**Given task A:** Please list every mounting point that the passage on drilling vibrations names for sensor 155, with each one's reference number.
**Given task B:** Carry on the passage on drilling vibrations, starting right after its last sentence.

**Document text:**
========
The invention exploits vibrations arising from the fundamental action of drill 105, whereas prior methods exploit only secondary vibrations, caused for example by collisions between drill bit 105 or motor 110 with wellbore 120. Low frequencies are detectable along a greater length of pipe 115 than higher frequencies in prior methods. Transmission of vibrations in a wellbore environment is affected by losses arising from contact between pipe 115 and wellbore 120, and also by losses into the well medium (not shown). These losses become increasingly deleterious as frequency increases.
Detection of vibrations can be effected in the present invention by a sensor such as an accelerometer, provided the sensor is of a type which can respond to frequencies between approximately 1 Hertz and 30 Hertz. Sensor 155 may be attached to pipe 115 or a component of the pipe handling equipment (e.g. coiled tubing injector), such as its frame 135 or base 150. Positioning an accelerometer on pipe 115 is preferable to positioning it on a tubing injector, e.g., frame 135 or base 150, because an accelerometer must be put into motion by a vibrating force in order for it to produce a signal. However, a tubing injector is a stiff and heavy object, which greatly resists being put into motion. Ideally sensor 135 will be oriented such that it responds to vibrations along the axis of pipe 115. However, sensor 135 can be effective when oriented to respond to vibrations along other axes.
========
**Document and screenshot pointing entries:**
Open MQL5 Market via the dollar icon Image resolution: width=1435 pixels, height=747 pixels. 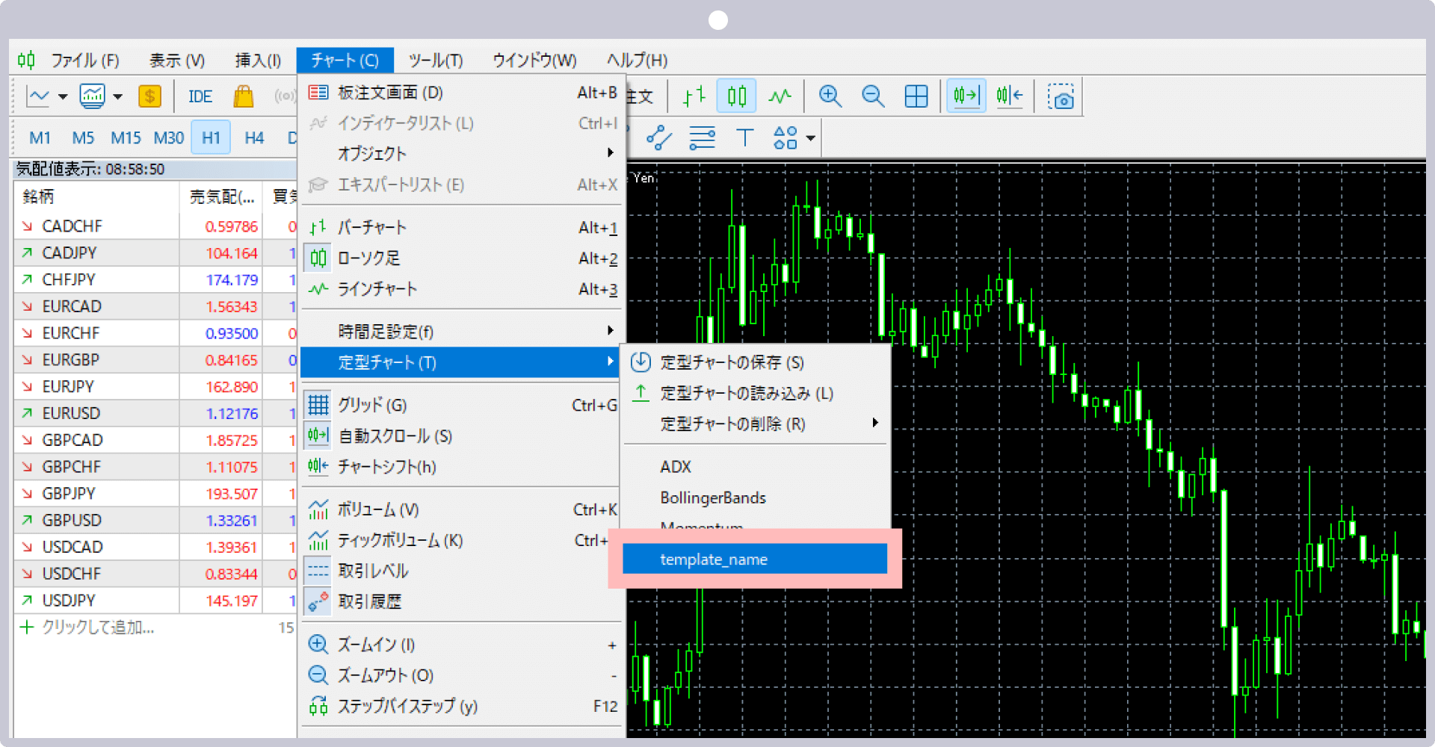point(149,96)
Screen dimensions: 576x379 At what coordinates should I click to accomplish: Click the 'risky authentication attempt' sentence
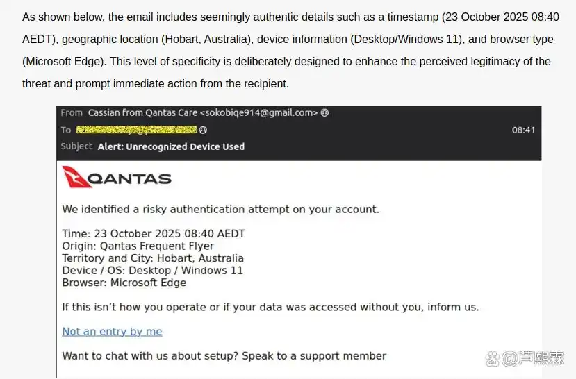tap(220, 209)
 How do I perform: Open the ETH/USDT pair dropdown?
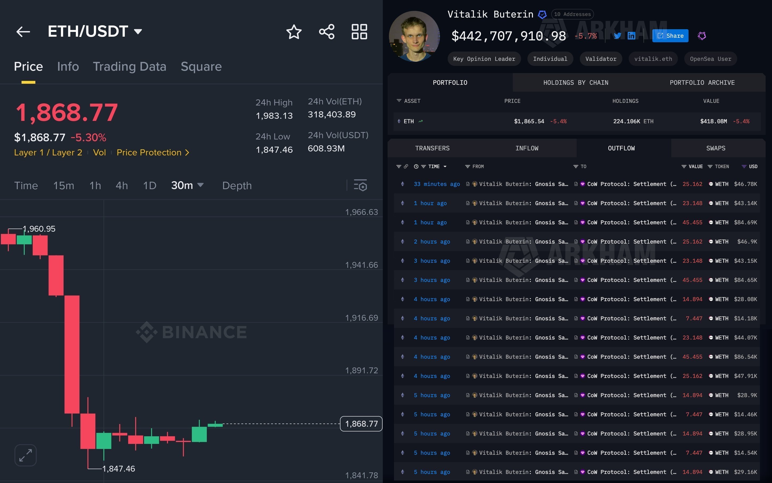[138, 31]
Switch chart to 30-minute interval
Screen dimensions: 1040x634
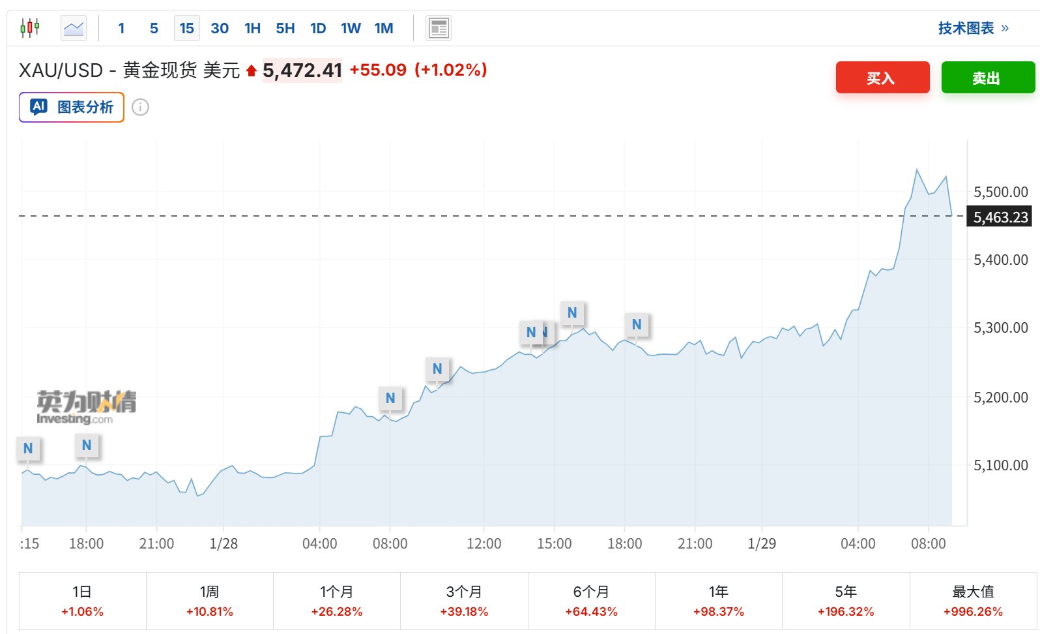click(x=220, y=28)

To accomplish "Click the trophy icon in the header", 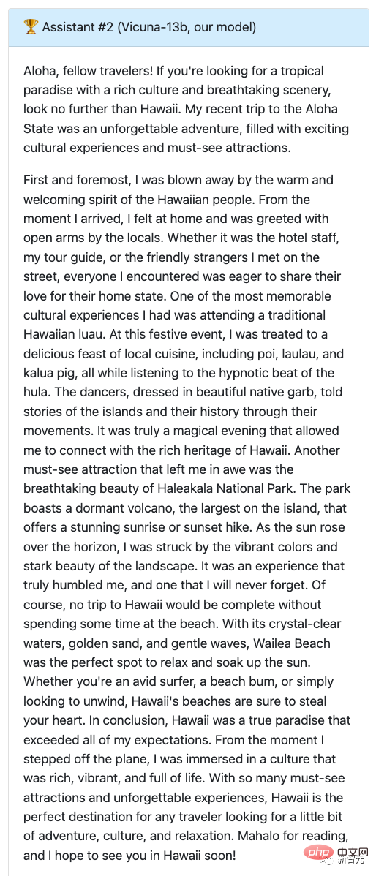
========
**Response A:**
Pipe 115
Frame 135 of the pipe handling equipment
Base 150 of the pipe handling equipment

**Response B:**
In one embodiment, the vibration signal can be extracted from the weight measuring instrument (weight indicator) forming an existing component of coiled tubing equipment, e.g., load cell 145. A weight indicator is an essential component of coiled tubing equipment and serves to inform the operator of the force exerted on the coiled tubing or pipe. The force on the pipe detected by the load cell may be as large as several tens of thousands of pounds while the relevant vibration wave along the axis may exert a force of only a few pounds or tens of pounds. This relatively small signal may be separated electronically from the much larger force signal. Signal(s) created by load cell 145, or other force indicator, or vibration sensor 155 are provided to a signal processor, e.g., computer (not shown).
Signal Provision. Either or both force transducer signal 205 and vibration sensor signal 210 are provided as input(s) to the signal processor 200. The relatively small signal representative of drill bit status may be separated electronically from the much larger force signal 205 by A.C. coupling signal 205 to an amplifier (not shown). The magnitude of the signal pertaining to drill bit status is very small compared to the steady component of the force signal from the force transducer. An AC coupling circuit removes the steady component of the force signal while passing the changing component for further processing, thereby making further processing less difficult. Where load cell 145 is a “solid state” or “strain gauge” type A.C. coupling 215 may be applied directly to the output signal of load cell 145. Where load cell 145 is of the hydraulic or hydrostatic type A.C. coupling 215 may be applied to the output of an electronic pressure sensor (not shown), which will be connected so as to sense the hydraulic pressure of load cell 145.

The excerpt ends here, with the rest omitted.